Cheater Pot Roast

Cheater Pot RoastI’m pleased to announce that this recipe is the first in my new Teen Girl Takeover series. I am currently in California for an extended visit with my good friends Roger and Fernanda Barlow. Their oldest daughter, Giovanna, loves to cook and is keenly interested in learning more. Naturally, we hit it off right away. By the time we broke out the cameras last night, we had already created several dinners together. But this is the first time we videotaped our work. Now… on to the food!

Pot Roast is an American classic. There are hundreds of variations, depending on your family tree, and they’re all pretty darn good. The problem is that, for many people, it seems a bit daunting because there are so many ingredients. Fear not! There is hope for me and you. It’s name is Cheater Pot Roast.

The video shows you several short cuts that, taken together, make pot roast a breeze. Just cut up your vegetables, put everything in a roasting bag, and bake it for a while. That’s really all there is to it.
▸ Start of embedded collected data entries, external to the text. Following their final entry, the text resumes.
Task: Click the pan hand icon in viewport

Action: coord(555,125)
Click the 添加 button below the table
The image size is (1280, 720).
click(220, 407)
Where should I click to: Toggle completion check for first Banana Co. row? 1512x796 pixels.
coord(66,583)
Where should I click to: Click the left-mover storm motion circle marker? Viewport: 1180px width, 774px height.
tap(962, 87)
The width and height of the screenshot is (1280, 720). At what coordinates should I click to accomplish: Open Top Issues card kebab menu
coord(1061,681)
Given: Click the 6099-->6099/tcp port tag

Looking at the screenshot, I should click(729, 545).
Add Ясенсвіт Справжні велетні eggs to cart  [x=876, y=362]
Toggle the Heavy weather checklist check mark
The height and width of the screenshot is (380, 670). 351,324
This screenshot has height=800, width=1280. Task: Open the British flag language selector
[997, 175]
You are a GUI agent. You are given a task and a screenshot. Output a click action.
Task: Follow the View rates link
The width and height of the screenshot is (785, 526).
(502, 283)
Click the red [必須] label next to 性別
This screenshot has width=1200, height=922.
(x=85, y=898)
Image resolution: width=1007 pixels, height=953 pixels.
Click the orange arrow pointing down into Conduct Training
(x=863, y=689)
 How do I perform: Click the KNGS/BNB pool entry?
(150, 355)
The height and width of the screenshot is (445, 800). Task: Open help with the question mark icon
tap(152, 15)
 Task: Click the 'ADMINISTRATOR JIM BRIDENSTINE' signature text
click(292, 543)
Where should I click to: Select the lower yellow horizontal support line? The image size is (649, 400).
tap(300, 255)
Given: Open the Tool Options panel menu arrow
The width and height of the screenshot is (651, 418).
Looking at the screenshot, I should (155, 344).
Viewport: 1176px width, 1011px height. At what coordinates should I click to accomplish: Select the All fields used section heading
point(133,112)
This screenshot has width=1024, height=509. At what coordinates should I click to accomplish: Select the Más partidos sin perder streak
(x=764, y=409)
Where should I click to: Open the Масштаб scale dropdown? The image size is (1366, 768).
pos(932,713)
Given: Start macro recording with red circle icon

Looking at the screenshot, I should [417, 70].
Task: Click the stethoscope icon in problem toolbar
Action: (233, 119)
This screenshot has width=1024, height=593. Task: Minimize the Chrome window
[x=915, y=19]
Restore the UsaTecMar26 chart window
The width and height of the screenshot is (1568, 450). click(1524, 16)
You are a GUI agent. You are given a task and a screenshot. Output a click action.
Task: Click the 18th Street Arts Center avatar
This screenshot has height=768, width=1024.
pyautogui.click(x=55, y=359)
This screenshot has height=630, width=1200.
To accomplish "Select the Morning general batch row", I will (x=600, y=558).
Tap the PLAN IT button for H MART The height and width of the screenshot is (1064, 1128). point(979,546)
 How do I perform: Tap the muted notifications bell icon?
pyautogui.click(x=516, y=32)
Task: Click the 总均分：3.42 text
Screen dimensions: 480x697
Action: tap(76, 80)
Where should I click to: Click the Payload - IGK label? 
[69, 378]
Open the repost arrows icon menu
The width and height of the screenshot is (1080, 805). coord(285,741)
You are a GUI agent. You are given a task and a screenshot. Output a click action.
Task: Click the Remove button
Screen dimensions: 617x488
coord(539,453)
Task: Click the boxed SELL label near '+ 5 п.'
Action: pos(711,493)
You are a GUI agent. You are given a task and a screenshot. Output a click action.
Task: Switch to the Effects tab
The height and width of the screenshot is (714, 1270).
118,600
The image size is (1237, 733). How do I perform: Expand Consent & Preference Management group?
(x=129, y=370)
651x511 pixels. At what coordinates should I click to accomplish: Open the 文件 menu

Follow along as I show Giovanna how to make this easy-as-falling-down Comfort Food recipe.

Ingredients:

Beef roast – any size OK, but for this recipe, I used a 3 lb. roast.
2 large baking potatoes – washed and cut into bite size pieces
1 large onion – cut into large pieces
1 bag baby carrots
2 Tbs flour
2 packages of onion soup mix
1 can peas (optional)
1 – 1-1/2 cups water

Instructions

Preheat oven to 325.

Cut potatoes and onion into bite size pieces.

Add flour to roasting bag. Pinch the top closed, then toss flour to coat sides of bag. This helps prevent sticking.

Place roast in bag. Again, pinch the top closed and shake to coat roast with remaining flour.

Place bag in large baking dish.

Add vegetables (except peas) to bag, then soup mix, then water. Twist top of bag to close securely. Turn bag over several times to dissolve soup mix in water and to coat all ingredients.

Secure top of bag with supplied twist tie. Using a small knife, make 5-6 slits (approximately 1/2 inch) in top of bag to ventilate steam.

Place baking dish in oven, making certain that no part of the bag comes in contact with any heating element.

Bake at 325 for two hours.

Shortly before the roast is done, open top of bag (I usually cut it with scissors) and add peas. Fold top of bag to close as much as possible and return to oven for last few minutes.

When done, remove from oven. Carefully slice open the bag, down one side. Lift the opposite bottom corner so that all ingredients pour into the baking dish. BE CAREFUL. Your are working with VERY hot food!

Cut roast into pieces and serve with vegetables. Pour some of the gravy over everything.

This time around, we served the pot roast with extra wide egg noodles. (I prefer dumplings, which are even larger, but the store was out of them.) You can also serve with rice, or with no starch, since you’ve got potatoes in there. Sometimes, I’ll serve it in a bowl with a batch of home made biscuits. It’s all up to you.

Another thing I’d like to point out is that you can vary the amount and kind of vegetables you use. Some folks like to add celery; some like to add other root vegetables. Personally, I like to add peas so I’ve got a green vegetable in the mix. Again, it’s all up to you. Have fun; experiment and make it your own.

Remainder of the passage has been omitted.